Por María Emilia Molina de la Puente*

La promesa de un nuevo Poder Judicial Federal (PJF) llegó envuelta en discursos de “democratización” y “cambio histórico”, pero en los hechos ha significado retrocesos para quienes más necesitan justicia. No solo se violentaron las garantías de independencia judicial y se destruyeron carreras de mujeres que habían roto techos de cristal, desconociendo su mérito. Las designaciones recientes en los órganos administrativos del PJF y la ausencia de políticas reales de paridad de género muestran que los avances logrados tras años de lucha feminista y judicial están siendo ignorados. La paridad, que debería ser un principio rector para garantizar diversidad, voces femeninas y experiencia en la toma de decisiones, quedó reducida a un eslogan vacío.
Mientras en el pasado se construyeron con esfuerzo concursos de oposición y políticas internas para abrir espacios a mujeres en juzgados y tribunales, hoy la realidad es que la distribución de cargos clave se ha hecho sin perspectiva de género y, en muchos casos, sin reconocer mérito ni trayectoria. Los altos puestos administrativos en los últimos años del extinto Consejo de la Judicatura Federal habían sido conquistados por mujeres, llegando a porcentajes significativos dentro de la institución; hoy son ocupados exclusivamente por hombres. Esto no solo perpetúa desigualdades históricas; además debilita la posibilidad de que las políticas judiciales integren la mirada que requieren los casos de violencia de género, feminicidios, derechos de la niñez y acceso a la justicia para las víctimas, así como las condiciones laborales de las trabajadoras del propio PJF.
A este retroceso se suma la propuesta de reforma a la Ley de Amparo, que restringe el alcance de la figura del interés legítimo y complica el cumplimiento de sentencias de amparo. Las personas y comunidades históricamente marginadas —mujeres, niñas, personas indígenas, personas migrantes, víctimas de violencia o de despojo ambiental— serán quienes más sufran las consecuencias: menos puertas abiertas para impugnar actos de autoridad y menos eficacia para garantizar la protección de sus derechos.
Como si no bastara, el nuevo modelo de elección popular trajo consigo a personas juzgadoras sin la preparación técnica, el compromiso ético ni la experiencia mínima necesaria para impartir justicia. La toga, que representa la dignidad, la imparcialidad y el respeto al derecho, se está banalizando: vemos actuaciones improvisadas en audiencias, acuerdos que carecen de motivación y comportamientos en redes sociales que minan la credibilidad de los tribunales.
Estas tres piezas —la ausencia de políticas efectivas de paridad, las restricciones al amparo y la falta de preparación de quienes hoy deciden sobre libertades y derechos— conforman un escenario de alto riesgo para los derechos humanos. Lo que se pierde no son solo procedimientos: se ponen en juego la vida de las mujeres víctimas de violencia, el acceso a la reparación para comunidades desplazadas, la protección ambiental, el derecho a la salud y el debido proceso para personas acusadas.
Los avances logrados en materia de género no fueron concesiones, sino conquistas obtenidas con décadas de lucha social, sentencias progresistas y trabajo institucional.

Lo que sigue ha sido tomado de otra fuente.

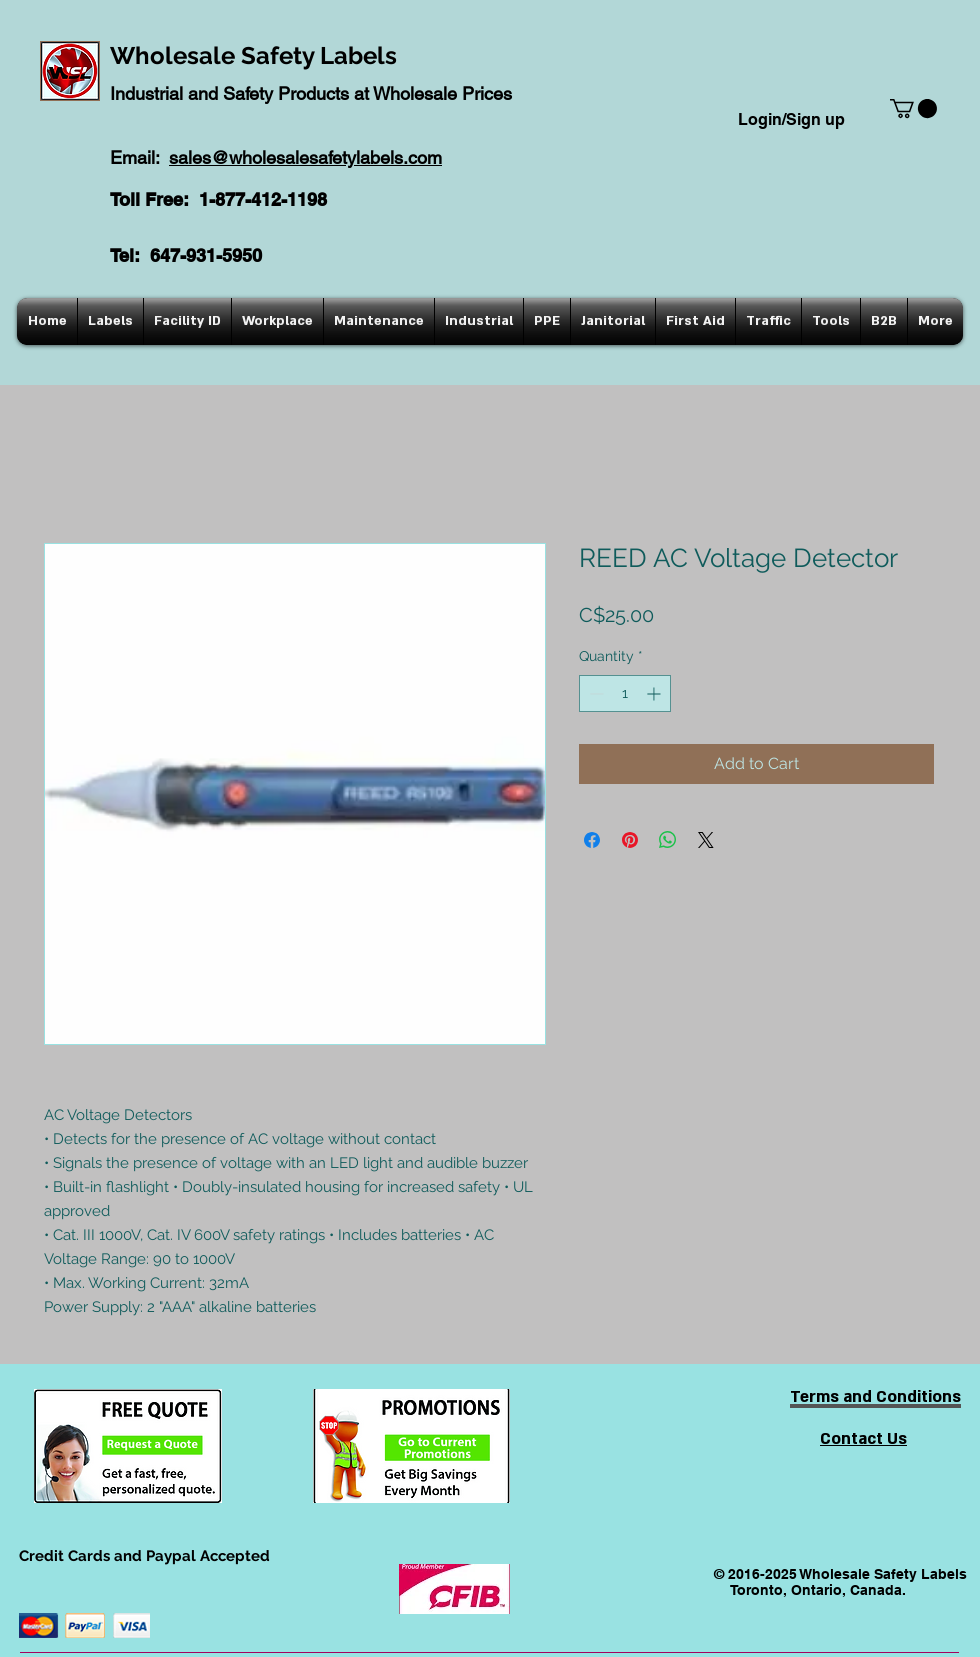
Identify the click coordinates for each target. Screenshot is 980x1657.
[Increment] (655, 693)
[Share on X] (706, 840)
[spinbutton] (625, 693)
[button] (913, 108)
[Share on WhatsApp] (668, 840)
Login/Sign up (791, 119)
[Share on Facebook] (592, 840)
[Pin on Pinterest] (630, 840)
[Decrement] (594, 693)
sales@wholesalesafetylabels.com (305, 157)
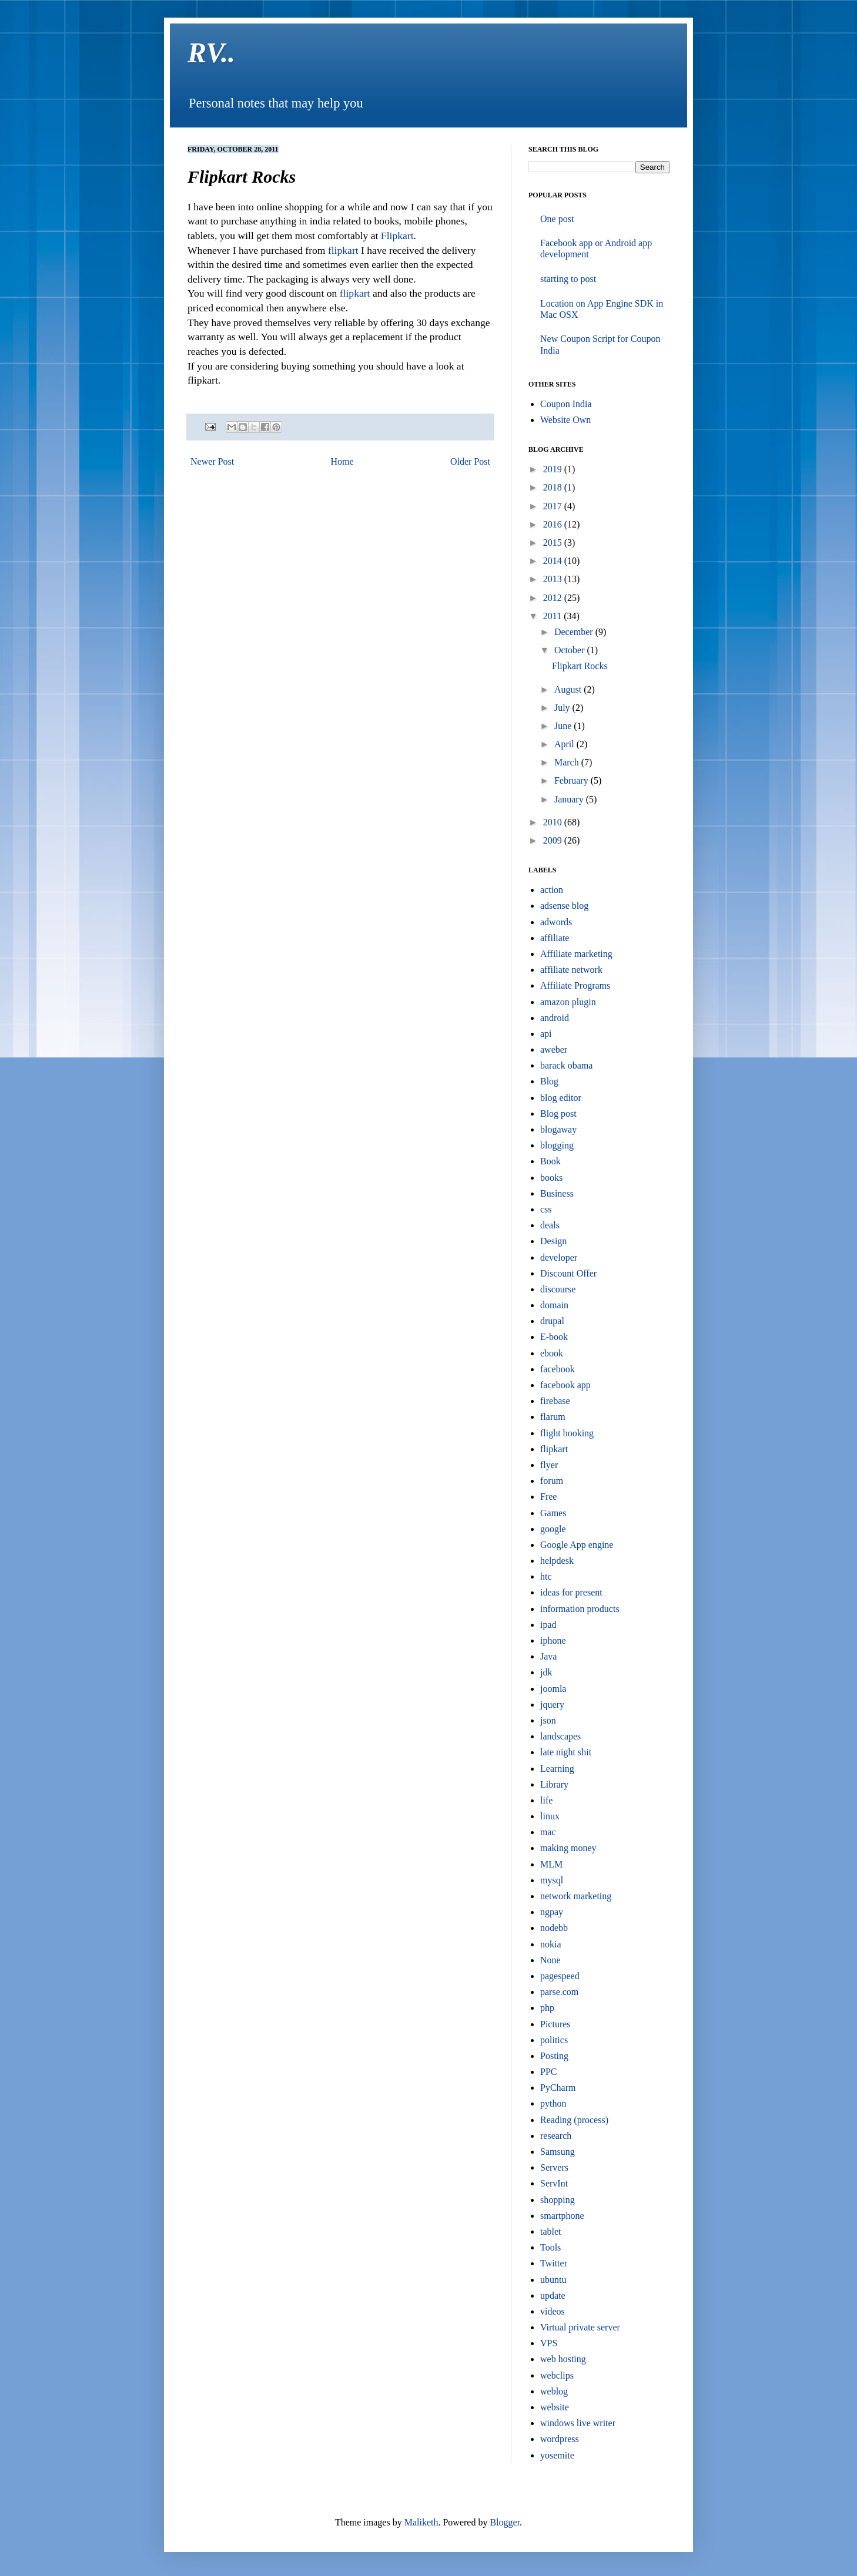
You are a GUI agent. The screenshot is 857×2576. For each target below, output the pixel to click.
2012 (553, 598)
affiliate (554, 938)
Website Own (565, 420)
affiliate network (571, 970)
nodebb (554, 1928)
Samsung (557, 2152)
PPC (548, 2072)
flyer (549, 1465)
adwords (556, 922)
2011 (553, 616)
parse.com (559, 1992)
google (553, 1529)
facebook (557, 1369)
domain (554, 1305)
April (565, 744)
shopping (557, 2200)
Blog (549, 1081)
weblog (554, 2391)
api (546, 1034)
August (569, 689)
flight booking (567, 1433)
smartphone (562, 2216)
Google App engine (576, 1545)
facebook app (565, 1385)
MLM (551, 1864)
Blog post (558, 1114)
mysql (551, 1880)
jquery (552, 1705)
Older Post (470, 461)
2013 (553, 579)
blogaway (558, 1129)
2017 (553, 506)
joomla (553, 1689)
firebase (555, 1401)
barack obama (566, 1065)
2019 (553, 469)
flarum (552, 1417)
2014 (553, 561)
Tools (550, 2247)
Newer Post (212, 461)
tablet (550, 2231)
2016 (553, 524)
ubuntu (553, 2280)
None (550, 1960)
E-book (554, 1337)
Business (557, 1193)
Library (554, 1784)
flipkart (343, 250)
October (570, 650)
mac (548, 1832)
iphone (553, 1640)
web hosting (563, 2359)
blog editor (560, 1098)
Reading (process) (574, 2120)
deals (550, 1225)
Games (553, 1513)
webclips (557, 2375)
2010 (553, 822)
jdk (546, 1672)
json (548, 1720)
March (567, 762)
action (551, 890)
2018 (553, 487)
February (572, 780)
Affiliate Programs (575, 985)
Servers (554, 2167)
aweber (553, 1049)
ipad (548, 1625)
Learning (557, 1769)
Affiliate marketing (576, 954)
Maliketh (421, 2522)
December (574, 632)
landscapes (560, 1736)
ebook (551, 1353)
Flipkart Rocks (580, 666)
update (552, 2295)
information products (580, 1609)
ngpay (551, 1912)
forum (551, 1481)
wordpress (559, 2439)
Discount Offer (568, 1273)
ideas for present (571, 1592)
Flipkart (397, 235)
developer (558, 1257)
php (547, 2008)
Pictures (555, 2024)
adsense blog (564, 906)
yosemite (557, 2455)
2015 (553, 543)
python (553, 2103)
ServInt (554, 2183)
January (570, 799)
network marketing (575, 1896)
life (546, 1800)
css (546, 1209)
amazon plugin (568, 1002)
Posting (554, 2056)
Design (553, 1241)
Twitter (553, 2263)
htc (546, 1576)
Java (548, 1656)
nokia (550, 1944)
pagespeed (560, 1976)
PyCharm (557, 2088)
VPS (548, 2343)
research (555, 2136)
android (554, 1018)
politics (554, 2040)
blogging (557, 1145)
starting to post (568, 279)
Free (548, 1497)
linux (550, 1816)
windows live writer (577, 2423)
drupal (552, 1321)
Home (342, 461)
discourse (557, 1289)
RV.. (211, 52)
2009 (553, 840)
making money (568, 1848)
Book (550, 1161)
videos (552, 2311)
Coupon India (566, 404)
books (551, 1178)
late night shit (565, 1752)
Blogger (505, 2522)
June (564, 726)
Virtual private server (580, 2327)
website (554, 2407)
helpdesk (557, 1561)
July (563, 708)
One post (557, 219)
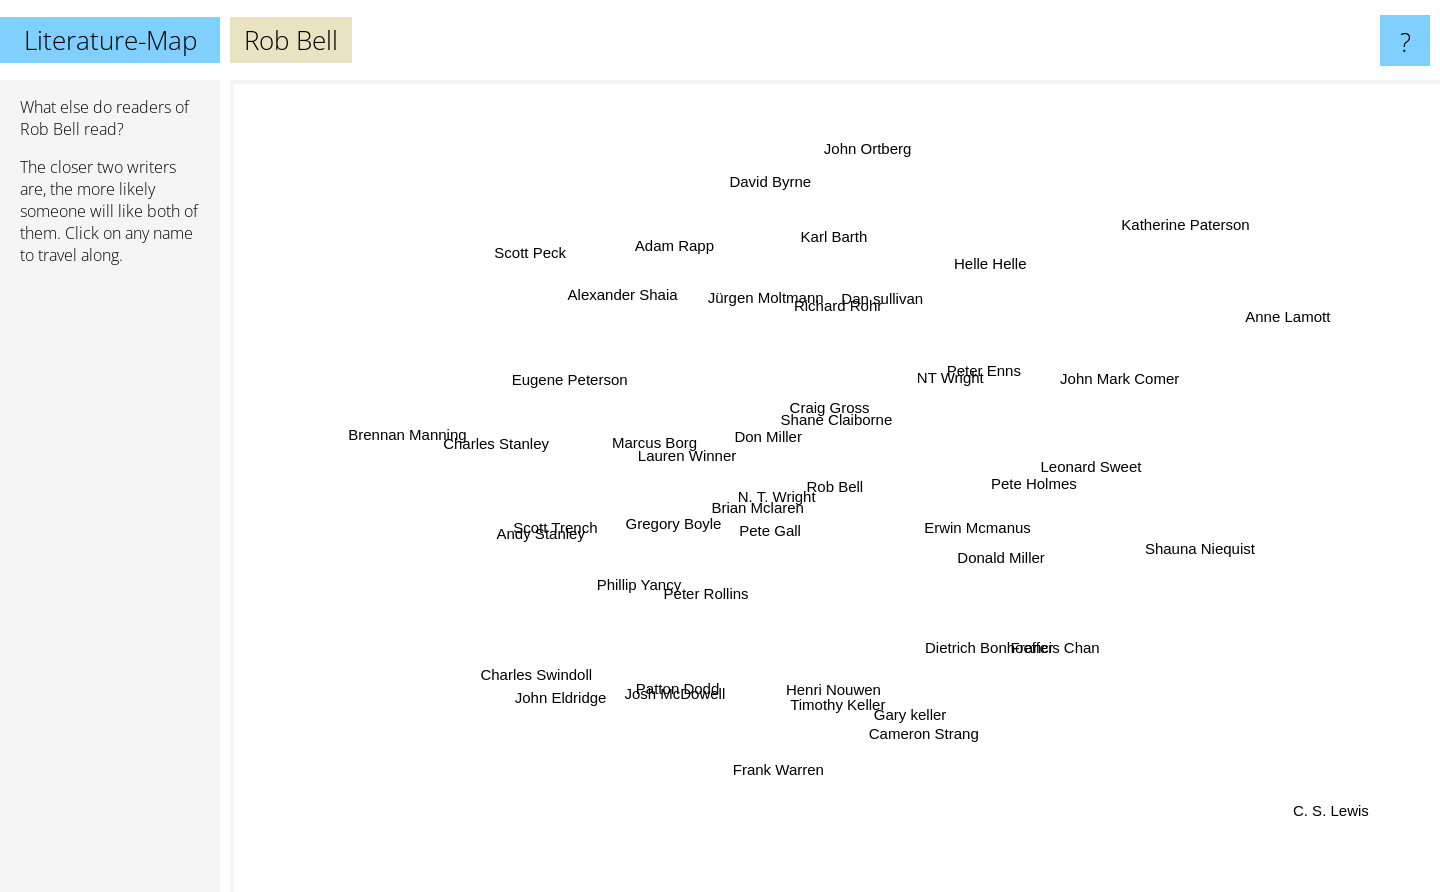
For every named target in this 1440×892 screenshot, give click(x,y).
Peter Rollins (698, 616)
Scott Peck (552, 270)
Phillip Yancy (636, 586)
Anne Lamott (1322, 293)
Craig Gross (836, 405)
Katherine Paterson (1151, 249)
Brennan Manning (389, 422)
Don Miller (760, 415)
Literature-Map (110, 40)
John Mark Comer (1093, 389)
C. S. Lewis (1351, 823)
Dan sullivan (880, 311)
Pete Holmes (1009, 488)
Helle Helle (971, 286)
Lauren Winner (680, 445)
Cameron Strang (921, 717)
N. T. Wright (784, 508)
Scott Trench (577, 522)
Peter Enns (963, 374)
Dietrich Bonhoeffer (995, 659)
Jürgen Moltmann (762, 287)
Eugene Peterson (584, 375)
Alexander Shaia (631, 305)
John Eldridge (587, 675)
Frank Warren (786, 742)
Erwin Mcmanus (979, 523)
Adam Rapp (689, 268)
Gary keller (905, 695)
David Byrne (778, 208)
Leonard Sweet (1078, 467)
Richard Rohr (826, 307)
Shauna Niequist (1163, 548)
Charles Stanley (526, 444)
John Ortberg (863, 179)
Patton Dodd (677, 678)
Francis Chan (1058, 641)
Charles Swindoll (551, 658)
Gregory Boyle (676, 524)
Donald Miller (1051, 576)
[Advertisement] (110, 587)
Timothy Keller (839, 694)
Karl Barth (838, 223)
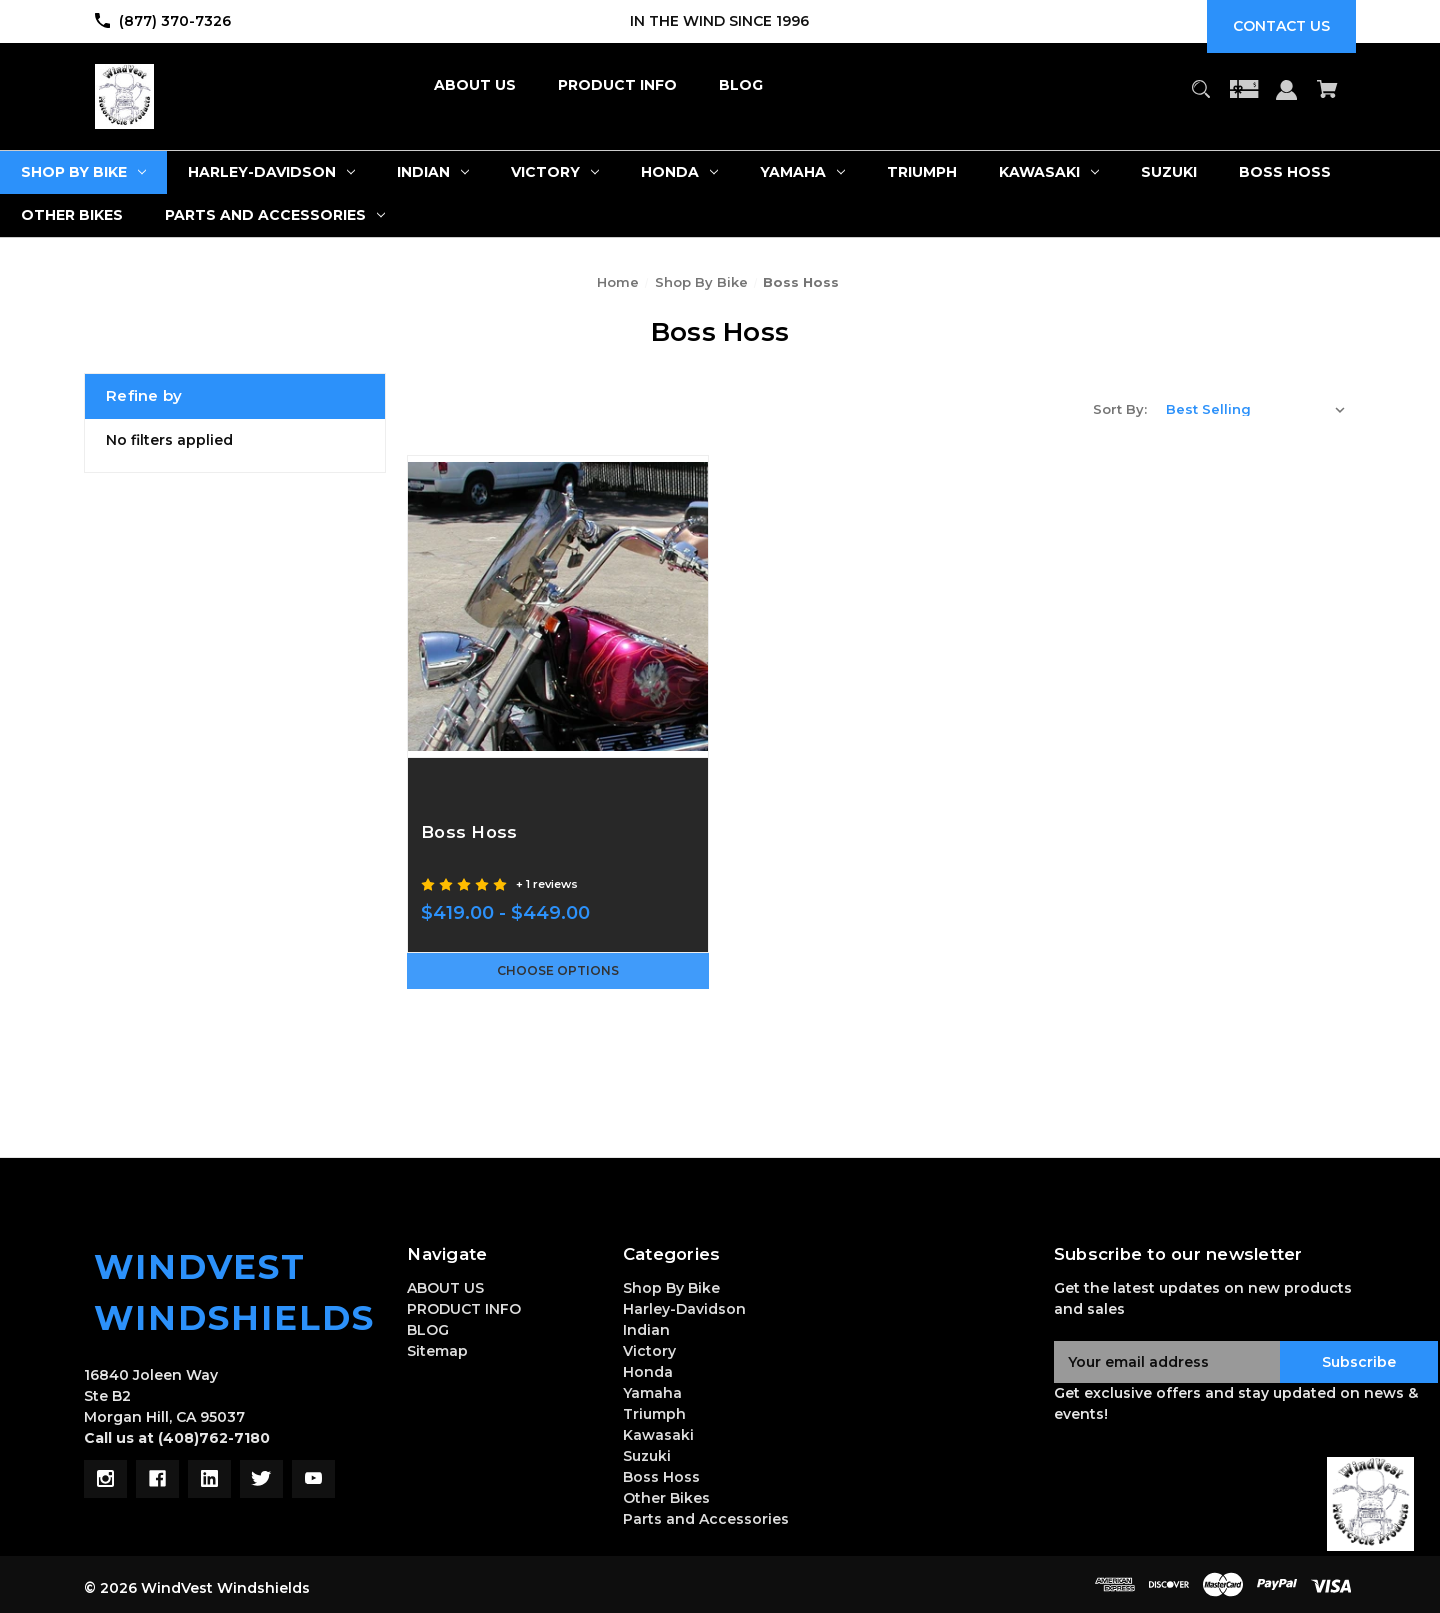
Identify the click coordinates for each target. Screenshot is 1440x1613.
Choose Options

Hoy, esos avances están en peligro porque las políticas y las leyes se están reescribiendo sin perspectiva de género y con una peligrosa indiferencia a los estándares internacionales de derechos humanos.
No podemos permitir que la justicia retroceda al punto en que la toga sea solo un accesorio de poder y no un símbolo de imparcialidad y respeto. La sociedad debe exigir que cada nombramiento y cada actuación —desde los órganos administrativos hasta la última audiencia— respete el principio de paridad, los derechos humanos y el honor de la toga.
El verdadero cambio no es llenar plazas con rostros nuevos ni restringir derechos bajo discursos de austeridad o supuesta democratización; es garantizar que quienes juzgan lo hagan con mérito, perspectiva de género y respeto a la dignidad de todas las personas. Sin esto, lo que llamamos reforma solo profundizará las desigualdades y hará más lejana la justicia para quienes más la necesitan.
*María Emilia Molina de la Puente es Magistrada de Circuito
Las opiniones expresadas son responsabilidad de sus autoras y son absolutamente independientes a la postura y línea editorial de Opinión 51.